**Passage shown:**
Keywords

1 Introduction

According to The American Foundation for Suicide Prevention (ASFP), suicide is the 10th leading cause of death in the USA [1]. Many organizations, such as the Trevor Project and the National Suicide Prevention Hotline provide services over phone, chat, and text-message with hopes of deescalating someone’s suicidal state or directing them to other available mental health and suicide prevention service providers [17]. According to Internet World Statistics there are over 320,000,000 internet users in the United States alone [7], and AFSP states 44,193 Americans die by suicide each year [1].

Sentiment Analysis is the field of study that analyzes opinions, emotions and attitudes, of a person toward some entity and its attributes in written text [10]. Sentiment Analysis tools such as Linguistic Inquiry and Word Count (LIWC) are able to perform analysis of text and return an analysis to identify the psychological state of that text [9]. The application of sentiment analysis for the detection of suicidal thoughts, otherwise known as suicidal ideation, has been carried out with publicly available social media data from Twitter, Facebook, Tumblr, etc. as well as in clinical studies [4, 13]. To the best of the authors’ knowledge, we are the first study to predict the veracity of suicidal ideation from counseling transcripts.

Our study is a continuation in the use of sentiment analysis for suicidal ideation detection. The authors of [12] define suicide as the act of intentionally ending one’s own life. Suicidal ideation refers to thoughts of engaging in behavior intended to end one’s life. [12] also makes the distinction between suicide and self-injury, which the latter refers to a person who does not have the intent to die, such as one engaging in self-mutilation and self-harm. We perform sentiment analysis on a corpus of therapy transcripts from Alexander Street categorized by symptoms such as depression and suicidal ideation, use mutual information to select relevant sentiment analysis features from LIWC’s Receptiviti Application Programming Interface (API), and train a machine learning classifier to automatically predict if a text sample belongs to one of Alexander street’s suicide-related categories: suicidal ideation, self-harm, self-mutilation and suicidal behavior.

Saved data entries
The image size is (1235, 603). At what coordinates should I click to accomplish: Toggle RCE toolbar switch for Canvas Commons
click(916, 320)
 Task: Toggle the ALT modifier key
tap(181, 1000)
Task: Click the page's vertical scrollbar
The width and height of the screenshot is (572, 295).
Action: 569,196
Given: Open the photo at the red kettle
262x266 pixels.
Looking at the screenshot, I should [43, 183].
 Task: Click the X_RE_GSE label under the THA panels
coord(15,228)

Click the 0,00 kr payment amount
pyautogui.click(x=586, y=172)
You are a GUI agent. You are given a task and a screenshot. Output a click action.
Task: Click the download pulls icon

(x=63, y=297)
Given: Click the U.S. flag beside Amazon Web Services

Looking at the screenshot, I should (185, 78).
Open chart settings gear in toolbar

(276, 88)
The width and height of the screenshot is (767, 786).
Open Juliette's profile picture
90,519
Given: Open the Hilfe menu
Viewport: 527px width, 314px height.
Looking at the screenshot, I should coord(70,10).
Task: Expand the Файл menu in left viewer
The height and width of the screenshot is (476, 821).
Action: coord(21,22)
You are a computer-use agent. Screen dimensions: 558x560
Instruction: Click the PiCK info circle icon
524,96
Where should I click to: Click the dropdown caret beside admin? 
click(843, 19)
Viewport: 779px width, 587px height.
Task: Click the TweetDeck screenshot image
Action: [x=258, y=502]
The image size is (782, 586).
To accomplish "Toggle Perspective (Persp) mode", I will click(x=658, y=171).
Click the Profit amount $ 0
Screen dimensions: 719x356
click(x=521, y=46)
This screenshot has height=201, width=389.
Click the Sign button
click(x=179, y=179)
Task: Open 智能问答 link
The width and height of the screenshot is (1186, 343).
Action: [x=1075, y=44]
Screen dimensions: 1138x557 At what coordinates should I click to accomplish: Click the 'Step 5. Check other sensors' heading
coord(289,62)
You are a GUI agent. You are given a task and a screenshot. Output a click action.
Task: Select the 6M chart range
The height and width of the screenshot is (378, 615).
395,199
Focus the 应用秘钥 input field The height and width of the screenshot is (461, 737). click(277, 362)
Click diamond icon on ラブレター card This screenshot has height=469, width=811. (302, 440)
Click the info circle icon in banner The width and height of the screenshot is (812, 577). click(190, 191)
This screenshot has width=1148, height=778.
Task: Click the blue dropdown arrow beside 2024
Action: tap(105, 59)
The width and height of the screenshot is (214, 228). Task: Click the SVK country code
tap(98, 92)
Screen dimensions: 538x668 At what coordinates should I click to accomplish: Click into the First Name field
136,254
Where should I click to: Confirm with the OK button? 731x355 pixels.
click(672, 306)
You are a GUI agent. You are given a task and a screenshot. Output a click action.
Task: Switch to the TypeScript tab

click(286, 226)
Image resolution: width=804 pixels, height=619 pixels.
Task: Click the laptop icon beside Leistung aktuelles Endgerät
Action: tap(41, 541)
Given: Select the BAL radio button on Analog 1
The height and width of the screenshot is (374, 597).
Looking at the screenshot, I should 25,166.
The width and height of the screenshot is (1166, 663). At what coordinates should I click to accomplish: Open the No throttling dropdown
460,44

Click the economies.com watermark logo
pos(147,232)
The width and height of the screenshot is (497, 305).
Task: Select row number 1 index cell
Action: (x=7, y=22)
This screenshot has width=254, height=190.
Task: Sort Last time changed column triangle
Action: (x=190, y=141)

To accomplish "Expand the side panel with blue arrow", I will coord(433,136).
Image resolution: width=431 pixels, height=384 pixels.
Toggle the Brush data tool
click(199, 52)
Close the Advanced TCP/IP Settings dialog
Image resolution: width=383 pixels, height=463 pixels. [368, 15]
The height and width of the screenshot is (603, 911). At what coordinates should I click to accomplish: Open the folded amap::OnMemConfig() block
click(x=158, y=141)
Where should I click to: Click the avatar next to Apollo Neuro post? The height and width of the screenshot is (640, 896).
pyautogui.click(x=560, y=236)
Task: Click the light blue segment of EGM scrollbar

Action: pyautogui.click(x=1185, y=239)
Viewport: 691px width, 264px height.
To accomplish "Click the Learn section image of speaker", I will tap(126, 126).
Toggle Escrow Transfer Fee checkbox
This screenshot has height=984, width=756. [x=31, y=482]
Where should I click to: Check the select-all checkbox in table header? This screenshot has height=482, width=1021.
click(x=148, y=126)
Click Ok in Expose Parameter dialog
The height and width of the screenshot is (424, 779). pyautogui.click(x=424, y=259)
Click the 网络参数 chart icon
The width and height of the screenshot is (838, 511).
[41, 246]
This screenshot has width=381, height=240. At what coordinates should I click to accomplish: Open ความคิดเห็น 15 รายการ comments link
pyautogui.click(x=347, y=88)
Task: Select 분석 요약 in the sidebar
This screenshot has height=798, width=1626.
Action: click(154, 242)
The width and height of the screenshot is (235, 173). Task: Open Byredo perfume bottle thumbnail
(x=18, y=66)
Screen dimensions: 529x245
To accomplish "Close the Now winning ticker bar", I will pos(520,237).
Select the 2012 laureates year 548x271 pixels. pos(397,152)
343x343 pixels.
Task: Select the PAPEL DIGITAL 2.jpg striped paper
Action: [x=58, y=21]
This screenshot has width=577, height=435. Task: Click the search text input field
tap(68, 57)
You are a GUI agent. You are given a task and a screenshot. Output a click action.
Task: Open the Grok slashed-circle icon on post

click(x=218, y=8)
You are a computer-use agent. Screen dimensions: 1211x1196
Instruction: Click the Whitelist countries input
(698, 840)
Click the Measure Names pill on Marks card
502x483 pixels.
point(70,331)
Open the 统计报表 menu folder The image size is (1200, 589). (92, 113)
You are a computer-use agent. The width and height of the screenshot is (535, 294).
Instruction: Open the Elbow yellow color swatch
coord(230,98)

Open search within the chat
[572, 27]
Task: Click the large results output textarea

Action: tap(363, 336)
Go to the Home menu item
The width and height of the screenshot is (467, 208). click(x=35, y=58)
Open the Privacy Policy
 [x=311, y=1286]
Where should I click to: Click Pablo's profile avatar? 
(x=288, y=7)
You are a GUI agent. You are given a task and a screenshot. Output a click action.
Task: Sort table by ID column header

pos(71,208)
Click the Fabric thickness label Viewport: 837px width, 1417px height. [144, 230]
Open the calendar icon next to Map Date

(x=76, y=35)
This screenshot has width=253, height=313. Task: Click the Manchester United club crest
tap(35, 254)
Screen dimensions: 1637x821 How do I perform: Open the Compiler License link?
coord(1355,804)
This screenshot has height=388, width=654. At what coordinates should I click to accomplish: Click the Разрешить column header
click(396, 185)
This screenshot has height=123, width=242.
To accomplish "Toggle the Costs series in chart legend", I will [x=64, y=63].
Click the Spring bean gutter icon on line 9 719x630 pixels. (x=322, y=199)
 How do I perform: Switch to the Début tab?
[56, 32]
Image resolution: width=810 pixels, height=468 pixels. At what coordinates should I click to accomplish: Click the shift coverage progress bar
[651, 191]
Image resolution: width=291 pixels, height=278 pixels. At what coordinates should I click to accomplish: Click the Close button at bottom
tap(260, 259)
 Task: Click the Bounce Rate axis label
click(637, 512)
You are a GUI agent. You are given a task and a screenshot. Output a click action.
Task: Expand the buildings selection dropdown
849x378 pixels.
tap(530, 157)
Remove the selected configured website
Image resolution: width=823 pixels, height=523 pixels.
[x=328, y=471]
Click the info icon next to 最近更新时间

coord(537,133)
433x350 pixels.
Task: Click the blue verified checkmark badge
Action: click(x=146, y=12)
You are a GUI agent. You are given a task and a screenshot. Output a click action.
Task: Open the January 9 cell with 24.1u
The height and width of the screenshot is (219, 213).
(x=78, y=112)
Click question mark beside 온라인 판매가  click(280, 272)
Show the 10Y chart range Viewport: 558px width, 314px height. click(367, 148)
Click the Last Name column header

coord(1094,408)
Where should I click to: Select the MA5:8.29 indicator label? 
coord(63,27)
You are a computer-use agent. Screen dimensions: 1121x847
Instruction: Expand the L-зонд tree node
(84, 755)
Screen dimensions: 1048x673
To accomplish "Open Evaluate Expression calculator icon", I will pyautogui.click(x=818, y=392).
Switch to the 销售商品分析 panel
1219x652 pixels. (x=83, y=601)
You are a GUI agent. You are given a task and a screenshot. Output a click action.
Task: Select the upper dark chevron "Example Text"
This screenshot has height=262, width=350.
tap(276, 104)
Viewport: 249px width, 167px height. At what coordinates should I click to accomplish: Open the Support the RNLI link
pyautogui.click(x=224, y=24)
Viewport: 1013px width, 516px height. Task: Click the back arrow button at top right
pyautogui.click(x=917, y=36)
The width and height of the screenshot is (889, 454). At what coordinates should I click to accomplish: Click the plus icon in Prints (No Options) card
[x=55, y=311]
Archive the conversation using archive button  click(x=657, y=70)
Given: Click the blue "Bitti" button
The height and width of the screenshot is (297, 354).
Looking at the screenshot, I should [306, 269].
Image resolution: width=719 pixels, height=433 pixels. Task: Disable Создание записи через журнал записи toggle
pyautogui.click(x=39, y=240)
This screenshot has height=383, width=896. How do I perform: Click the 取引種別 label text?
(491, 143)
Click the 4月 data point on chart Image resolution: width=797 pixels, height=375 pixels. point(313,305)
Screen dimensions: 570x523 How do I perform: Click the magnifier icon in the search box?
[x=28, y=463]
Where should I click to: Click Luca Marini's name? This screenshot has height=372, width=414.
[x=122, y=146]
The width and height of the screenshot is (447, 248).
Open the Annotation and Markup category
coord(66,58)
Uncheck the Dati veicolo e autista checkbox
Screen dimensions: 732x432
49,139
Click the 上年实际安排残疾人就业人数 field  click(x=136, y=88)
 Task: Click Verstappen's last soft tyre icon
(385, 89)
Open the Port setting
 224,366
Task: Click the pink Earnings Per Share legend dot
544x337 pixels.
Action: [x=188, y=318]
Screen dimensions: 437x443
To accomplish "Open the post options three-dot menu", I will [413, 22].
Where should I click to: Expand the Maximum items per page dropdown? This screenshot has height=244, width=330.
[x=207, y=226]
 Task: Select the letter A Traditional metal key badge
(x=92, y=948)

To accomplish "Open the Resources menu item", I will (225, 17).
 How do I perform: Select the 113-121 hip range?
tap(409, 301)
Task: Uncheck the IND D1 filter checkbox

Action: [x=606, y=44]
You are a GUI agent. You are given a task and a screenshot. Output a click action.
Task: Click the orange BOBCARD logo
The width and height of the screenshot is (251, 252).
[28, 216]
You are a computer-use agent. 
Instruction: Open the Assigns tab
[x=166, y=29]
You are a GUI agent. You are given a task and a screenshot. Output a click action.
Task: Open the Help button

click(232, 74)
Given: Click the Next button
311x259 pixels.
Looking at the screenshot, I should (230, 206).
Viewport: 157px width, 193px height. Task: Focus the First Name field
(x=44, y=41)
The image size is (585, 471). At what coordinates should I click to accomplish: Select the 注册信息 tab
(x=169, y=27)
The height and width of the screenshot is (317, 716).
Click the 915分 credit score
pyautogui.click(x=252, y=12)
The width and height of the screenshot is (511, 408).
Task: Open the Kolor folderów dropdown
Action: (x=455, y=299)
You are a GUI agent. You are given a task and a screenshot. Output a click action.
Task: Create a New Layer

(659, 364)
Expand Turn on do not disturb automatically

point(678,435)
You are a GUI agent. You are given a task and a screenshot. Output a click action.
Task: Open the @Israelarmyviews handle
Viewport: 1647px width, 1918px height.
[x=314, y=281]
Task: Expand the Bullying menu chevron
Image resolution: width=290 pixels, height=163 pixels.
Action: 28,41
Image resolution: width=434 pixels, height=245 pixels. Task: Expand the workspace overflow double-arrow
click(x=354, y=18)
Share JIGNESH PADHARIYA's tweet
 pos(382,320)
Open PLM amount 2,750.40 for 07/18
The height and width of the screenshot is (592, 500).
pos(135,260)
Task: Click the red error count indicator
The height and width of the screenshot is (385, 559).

**Task 1:** Retype the part of the introduction on detecting suicidal ideation that opens with the words containing "1 Introduction" and closes with "each year [1].".
**Task 2:** In the introduction on detecting suicidal ideation, how many Americans are said to die by suicide each year?
**Task 3:** Write what comes next in the introduction on detecting suicidal ideation, picking up after its last sentence.

**Exercise output 1:**
1 Introduction

According to The American Foundation for Suicide Prevention (ASFP), suicide is the 10th leading cause of death in the USA [1]. Many organizations, such as the Trevor Project and the National Suicide Prevention Hotline provide services over phone, chat, and text-message with hopes of deescalating someone’s suicidal state or directing them to other available mental health and suicide prevention service providers [17]. According to Internet World Statistics there are over 320,000,000 internet users in the United States alone [7], and AFSP states 44,193 Americans die by suicide each year [1].

**Exercise output 2:** 44,193

**Exercise output 3:**
2 Motivation and Related Work

A number of suicide awareness and prevention organizations are in existence in an effort to reduce suicide rate [17], yet many people do not seek the appropriate help due to social stigmatization. This lack of reporting, along with geographical and juridical factors lead to unreliable statistics on suicide, and even more for nonfatal suicidal behavior (such as ideation) [5]. In [12], it states that people tend to underreport behavior related to sensitive or shameful topics such as drug use and suicidal behavior. When offering alternatives such as anonymous surveys, rates of reported suicidal behavior increase.

The increase in communication through the internet has created diverse online communities. In [4], there are references to multiple studies related to suicide and the world wide web. Some studies focus on websites dedicated to engagement in suicidal behavior, while in [8], there is a review of online resources for suicide intervention and prevention, resulting in a need for more evaluation of and development of such resources. The reality of communication about suicide on the Internet is evident by the existence of bulletin boards, chat rooms, web forums and newsgroups [4]. We hope that our research can provide a means of improvement to suicide prevention via the Internet.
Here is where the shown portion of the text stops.